[Stored data]
--- START ---
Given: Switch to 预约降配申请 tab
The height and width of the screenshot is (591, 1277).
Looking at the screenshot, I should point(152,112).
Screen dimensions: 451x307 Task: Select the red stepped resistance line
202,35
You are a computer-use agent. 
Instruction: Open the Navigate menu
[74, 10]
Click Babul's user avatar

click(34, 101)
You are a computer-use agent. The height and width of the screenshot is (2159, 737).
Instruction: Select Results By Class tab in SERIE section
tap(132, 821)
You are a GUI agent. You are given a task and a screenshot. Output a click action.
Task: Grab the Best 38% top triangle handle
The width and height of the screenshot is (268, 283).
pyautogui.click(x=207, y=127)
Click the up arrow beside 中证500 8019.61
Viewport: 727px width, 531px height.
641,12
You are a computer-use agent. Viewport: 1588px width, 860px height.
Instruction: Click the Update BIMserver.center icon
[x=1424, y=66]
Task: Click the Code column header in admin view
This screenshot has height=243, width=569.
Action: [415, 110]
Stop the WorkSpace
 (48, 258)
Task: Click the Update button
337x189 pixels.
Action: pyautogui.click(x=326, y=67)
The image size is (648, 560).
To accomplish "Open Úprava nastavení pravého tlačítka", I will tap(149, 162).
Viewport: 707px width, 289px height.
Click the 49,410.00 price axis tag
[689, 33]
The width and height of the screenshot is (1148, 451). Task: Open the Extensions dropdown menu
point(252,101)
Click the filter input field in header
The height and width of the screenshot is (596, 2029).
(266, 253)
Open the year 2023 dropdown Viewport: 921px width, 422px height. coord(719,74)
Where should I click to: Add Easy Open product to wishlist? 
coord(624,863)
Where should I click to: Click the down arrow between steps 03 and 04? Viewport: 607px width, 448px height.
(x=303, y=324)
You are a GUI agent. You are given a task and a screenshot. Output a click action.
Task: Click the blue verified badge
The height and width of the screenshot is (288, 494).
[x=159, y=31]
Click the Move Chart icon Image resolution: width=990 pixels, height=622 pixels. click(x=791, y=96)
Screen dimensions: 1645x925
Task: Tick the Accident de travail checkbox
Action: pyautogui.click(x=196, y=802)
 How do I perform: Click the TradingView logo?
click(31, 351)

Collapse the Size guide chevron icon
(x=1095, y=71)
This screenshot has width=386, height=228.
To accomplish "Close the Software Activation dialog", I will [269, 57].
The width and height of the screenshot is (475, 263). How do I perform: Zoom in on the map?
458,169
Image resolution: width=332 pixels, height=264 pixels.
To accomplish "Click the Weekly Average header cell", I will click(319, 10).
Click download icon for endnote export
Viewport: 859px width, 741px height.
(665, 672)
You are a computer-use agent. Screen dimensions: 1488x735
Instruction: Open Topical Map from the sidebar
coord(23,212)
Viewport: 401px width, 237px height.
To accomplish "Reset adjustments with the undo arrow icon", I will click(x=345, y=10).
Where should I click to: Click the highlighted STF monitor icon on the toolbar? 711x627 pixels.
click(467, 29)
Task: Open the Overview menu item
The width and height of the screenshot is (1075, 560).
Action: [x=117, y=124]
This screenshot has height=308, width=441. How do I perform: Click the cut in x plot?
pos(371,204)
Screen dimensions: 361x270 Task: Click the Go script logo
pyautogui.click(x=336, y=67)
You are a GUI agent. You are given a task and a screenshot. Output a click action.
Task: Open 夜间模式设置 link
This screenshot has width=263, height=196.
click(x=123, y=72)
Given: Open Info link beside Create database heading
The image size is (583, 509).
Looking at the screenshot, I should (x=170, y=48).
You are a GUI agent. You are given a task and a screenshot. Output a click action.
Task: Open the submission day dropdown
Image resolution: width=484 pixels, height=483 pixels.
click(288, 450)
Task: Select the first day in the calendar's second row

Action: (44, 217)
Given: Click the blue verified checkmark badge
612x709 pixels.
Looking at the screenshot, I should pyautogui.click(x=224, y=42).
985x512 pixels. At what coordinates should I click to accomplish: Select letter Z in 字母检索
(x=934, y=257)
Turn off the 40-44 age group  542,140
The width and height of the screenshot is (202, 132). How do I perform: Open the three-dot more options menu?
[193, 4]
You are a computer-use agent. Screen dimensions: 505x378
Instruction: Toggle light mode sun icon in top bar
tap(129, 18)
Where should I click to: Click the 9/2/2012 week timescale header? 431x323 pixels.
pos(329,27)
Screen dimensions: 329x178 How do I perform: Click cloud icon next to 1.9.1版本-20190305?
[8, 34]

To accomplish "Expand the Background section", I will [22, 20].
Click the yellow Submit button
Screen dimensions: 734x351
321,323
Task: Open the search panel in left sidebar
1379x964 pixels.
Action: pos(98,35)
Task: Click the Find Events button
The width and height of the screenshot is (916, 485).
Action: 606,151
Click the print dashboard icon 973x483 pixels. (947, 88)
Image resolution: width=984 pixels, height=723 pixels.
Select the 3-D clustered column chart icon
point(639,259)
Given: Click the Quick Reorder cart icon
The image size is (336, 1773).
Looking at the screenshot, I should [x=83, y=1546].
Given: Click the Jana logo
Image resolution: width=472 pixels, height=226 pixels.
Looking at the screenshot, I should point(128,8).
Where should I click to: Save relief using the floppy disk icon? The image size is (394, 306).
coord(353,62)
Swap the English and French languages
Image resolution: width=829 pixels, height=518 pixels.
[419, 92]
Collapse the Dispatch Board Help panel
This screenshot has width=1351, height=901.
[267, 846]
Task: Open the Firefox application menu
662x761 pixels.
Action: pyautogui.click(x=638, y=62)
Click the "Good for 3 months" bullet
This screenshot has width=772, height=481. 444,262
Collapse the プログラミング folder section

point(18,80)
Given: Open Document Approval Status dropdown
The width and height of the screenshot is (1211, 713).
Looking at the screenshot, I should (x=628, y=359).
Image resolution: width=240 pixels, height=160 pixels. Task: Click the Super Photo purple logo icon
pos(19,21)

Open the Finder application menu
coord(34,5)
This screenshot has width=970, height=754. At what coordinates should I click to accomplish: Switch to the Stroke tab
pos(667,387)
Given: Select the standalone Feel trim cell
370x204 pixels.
--- END ---
→ **Exercise description**
Lines from the top of the data above through the line with "The image size is (648, 560).", both ends included: copy them exactly, nothing more.

→ **Answer**
Given: Switch to 预约降配申请 tab
The height and width of the screenshot is (591, 1277).
Looking at the screenshot, I should point(152,112).
Screen dimensions: 451x307 Task: Select the red stepped resistance line
202,35
You are a computer-use agent. 
Instruction: Open the Navigate menu
[74, 10]
Click Babul's user avatar

click(34, 101)
You are a computer-use agent. The height and width of the screenshot is (2159, 737).
Instruction: Select Results By Class tab in SERIE section
tap(132, 821)
You are a GUI agent. You are given a task and a screenshot. Output a click action.
Task: Grab the Best 38% top triangle handle
The width and height of the screenshot is (268, 283).
pyautogui.click(x=207, y=127)
Click the up arrow beside 中证500 8019.61
Viewport: 727px width, 531px height.
641,12
You are a computer-use agent. Viewport: 1588px width, 860px height.
Instruction: Click the Update BIMserver.center icon
[x=1424, y=66]
Task: Click the Code column header in admin view
This screenshot has height=243, width=569.
Action: [415, 110]
Stop the WorkSpace
 (48, 258)
Task: Click the Update button
337x189 pixels.
Action: pyautogui.click(x=326, y=67)
The image size is (648, 560).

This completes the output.